I ran for senior class president in high school, basing my campaign about changing the school’s policy of how cheerleaders were selected. Although I lost by a landslide, I ended up winning in the end as the administration decided to change the policy. The change happened because I wanted to become engaged, and to be engaged is the key asset for your story and voice to be heard. Whether it is a large or minute issue, political or apolitical, empowering yourself to be engaged will always provide one’s voice to be heard and story to be listened to, thus creating a change. Empowering the Muslim community to become more engaged in any field or industry will only sharpen its voice, hone its story, and bring change faster.

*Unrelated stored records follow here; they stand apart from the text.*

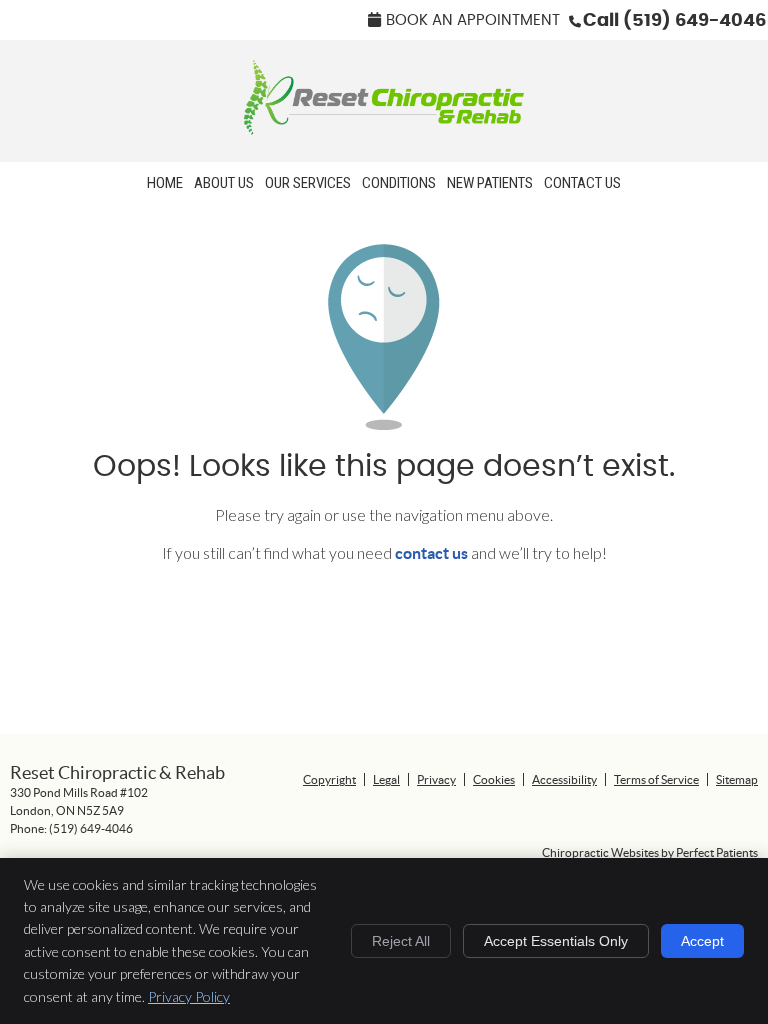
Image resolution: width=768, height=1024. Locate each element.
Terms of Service (656, 779)
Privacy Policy (189, 996)
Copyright (329, 779)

The AMCLI program brings together not just the best and the brightest of young leaders in America, but leaders who have a passion for the advancement of Muslims living in America. AMCLI has a tremendous impact because it is the first to bring together different change makers from various backgrounds who all have the commonality of engaging American Muslims. The fellows brought a plethora of different ideas and opinions, challenging perceptions and paradigms, and having the foresight to plan for the future. Throughout the program, my peer fellows challenged the way I organize communities, provided me with different ideas and angles for projects, helped me in crossing barriers with the community, pushed me to think more critically, but, most importantly, gave me a positive attitude and re-energized my intentions. Sitting in the AMCLI sessions, listening to the various speakers and discussions, and just looking around the room at the various organizers and fellows, I reassured myself with confidence that the work I do with the community is the best career path I have chosen.